I am quoted in this piece by Greenpeace “Unearthed” about the public financing of new nuclear. Originally published here

By Joe Sandler Clarke

A reported public financing deal between the UK and Japanese governments for a new nuclear plant in Anglesey, Wales, could set the UK government up to provide state-support for a raft of nuclear projects hit by financial difficulties.

The FT reported on Tuesday that letters had been exchanged between Tokyo and London expressing support for the Wylfa project – which will be built by the Hitachi-owned consortium Horizon.

The FT story followed up a series of reports in Japan suggesting that the Japanese and UK government’s had agreed $20bn in loans to acquire a stake in Horizon with the help of financial institutions – including an equity stake for the UK government.

Any move to put public money into new nuclear would represent a significant policy shift from the Conservative government; exposing taxpayers to significant risk while potentially lowering the cost of building a new power station.

The news comes as the UK government faces accusations of refusing to intervene over the collapse of Carillion and the East Coast Franchise.

Both the Japanese government and the Treasury refused to confirm or deny speculation when approached by Unearthed.

A spokesperson for the Japanese government told us: “We are aware that this has been reported, but our understanding is that at present there has been no specific decision made.”

When asked about the numerous media reports on public financing a Treasury spokesperson said: “the government is engaged in constructive discussions with a number of new nuclear developers.

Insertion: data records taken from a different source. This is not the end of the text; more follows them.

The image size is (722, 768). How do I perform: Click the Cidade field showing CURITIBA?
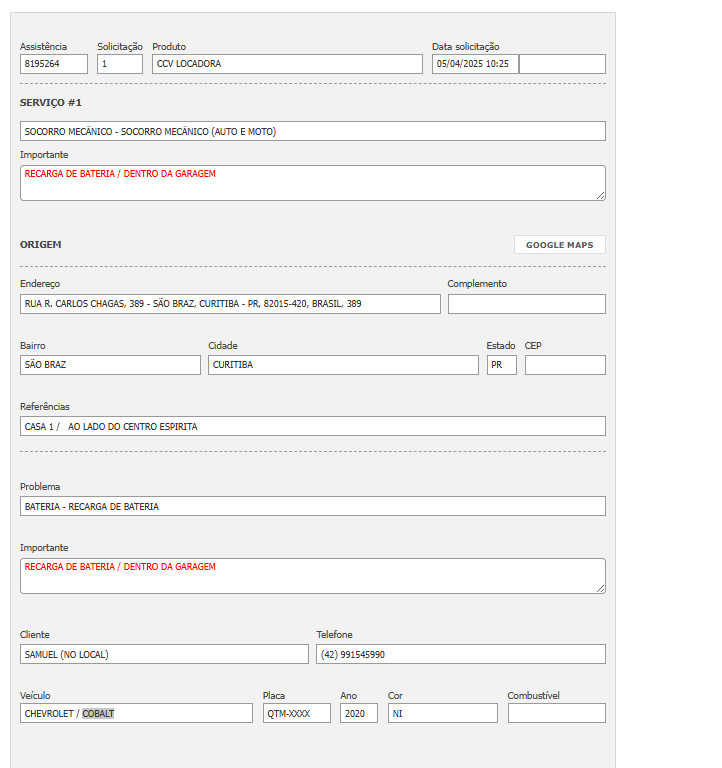pos(343,365)
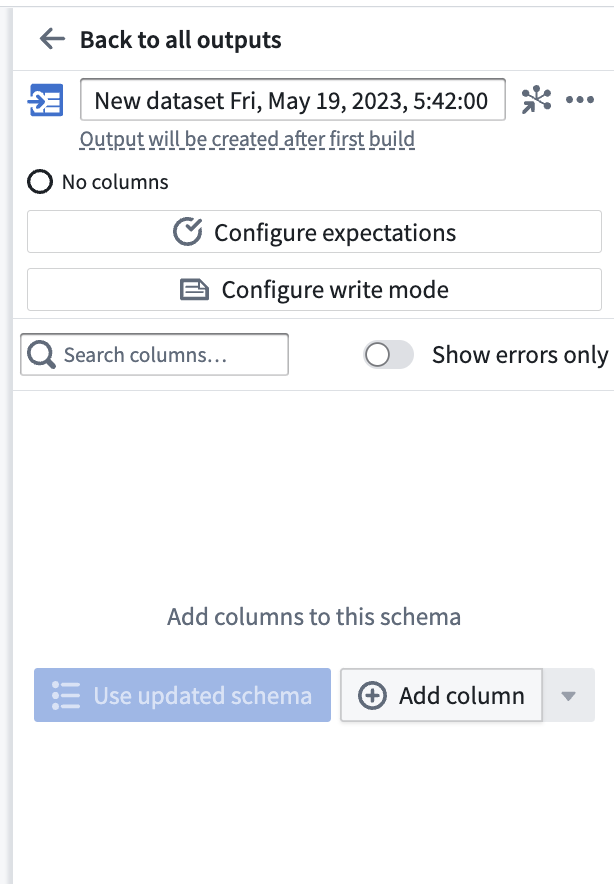The image size is (614, 884).
Task: Click the Search columns input field
Action: (154, 355)
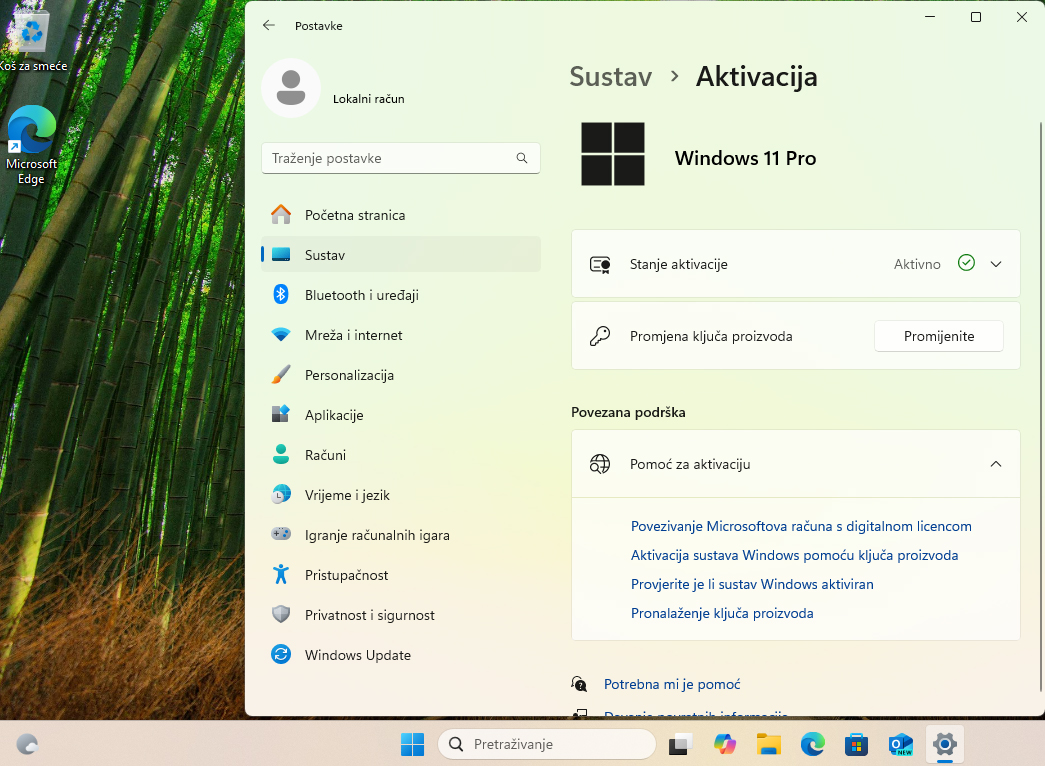Image resolution: width=1045 pixels, height=766 pixels.
Task: Open the Računi settings page
Action: [x=330, y=455]
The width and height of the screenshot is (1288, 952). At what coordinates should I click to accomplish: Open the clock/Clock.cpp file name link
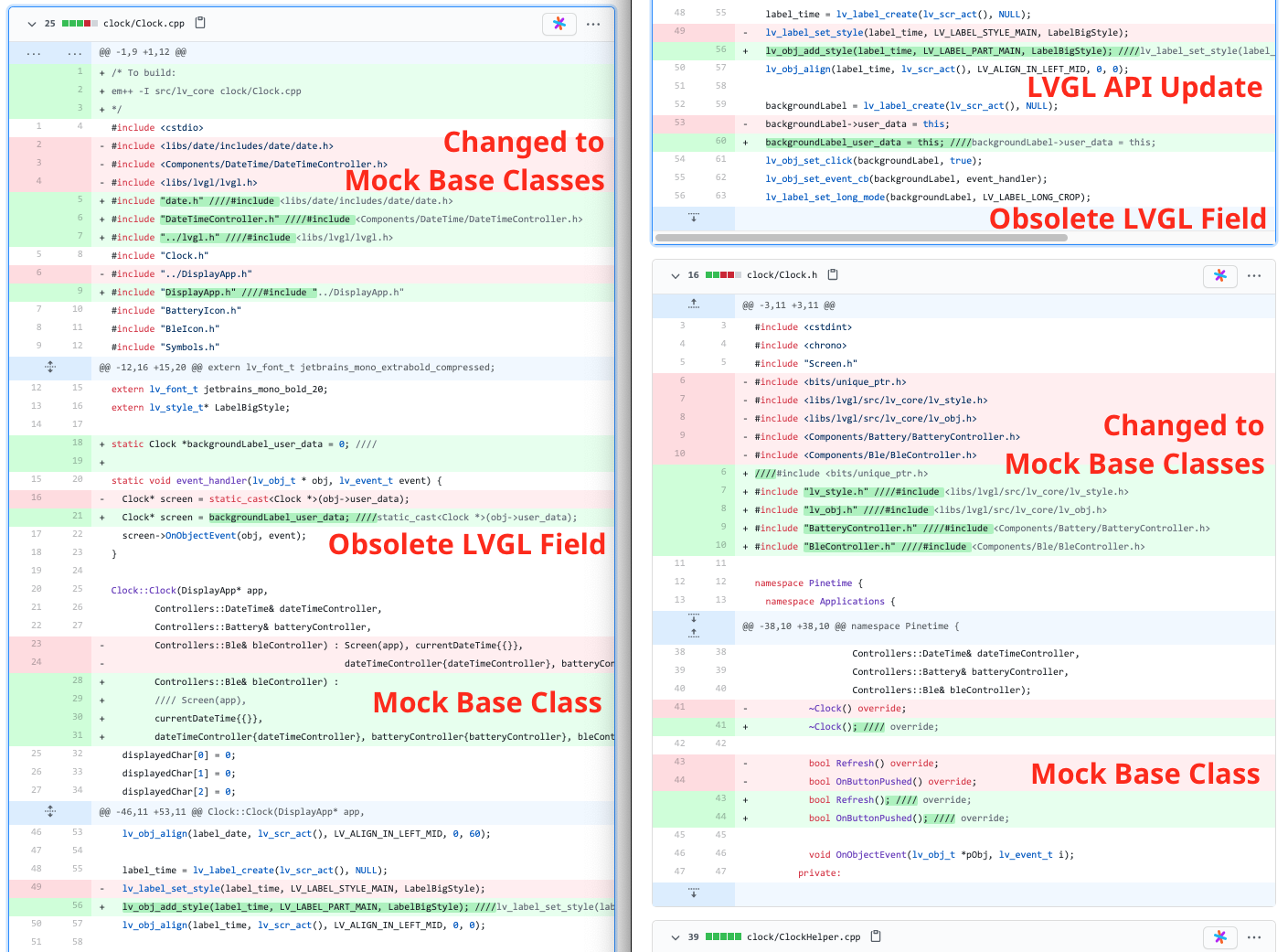pos(144,24)
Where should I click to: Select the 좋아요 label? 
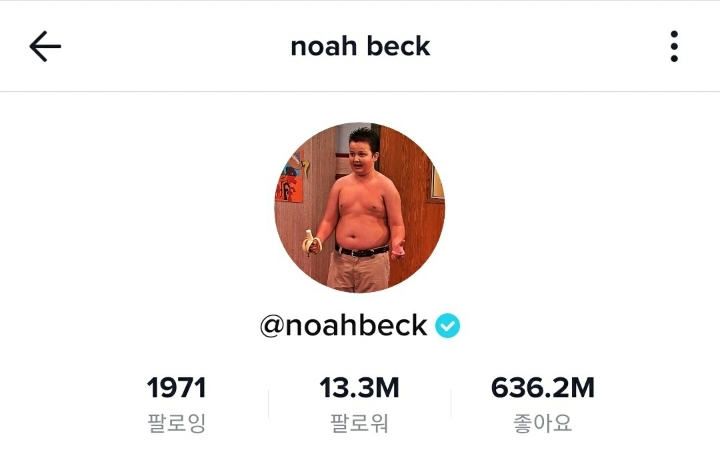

These discussions are commercially sensitive and it would be inappropriate to share at this time.”

Horizon is amongst the closest of the UK’s much-delayed nuclear programme to an investment decision – but there is also speculation around other projects hit by financial difficulties.

There are also reports in Korean media that the Treasury is involved in project finance for the troubled Moorside nuclear plant – including another possible equity stake.

Troubled projects

It was announced in December that state-owned South Korean firm Kepco is to take over construction of the power station in Cumbria.

Kepco was named as the preferred bidder for the NuGeneration consortium running the project, after its owner Toshiba was forced to sell due to financial problems, including the bankruptcy of its US nuclear subsidiary.

According to an article published in Korea last year, the UK Infrastructure and Project Authority, a branch of the Treasury, worked on a financing structure with the Korean government, with Kepco at its centre.

The website Business Korea stated in October that the Korean government was working with the Infrastructure and Project Authority on a financing plan alongside US and Japanese institutions to enable the company to buy a stake in Moorside.

Before Christmas, the FT reported that the head of Horizon, the Hitachi-owned consortium which hopes to build the plant at Wylfa, Duncan Hawthorne, felt the project needed government backing to get off the ground.

Hawthorne added that Treasury officials were “fully engaged” with Horizon and committed to ensuring that the power station was built at a lower cost than Hinkley Point C.

Antony Froggatt, a senior research fellow in energy at Chatham House, told Unearthed that the Conservatives were shifting their policy because new nuclear plants are unlikely to come online without significant state backing.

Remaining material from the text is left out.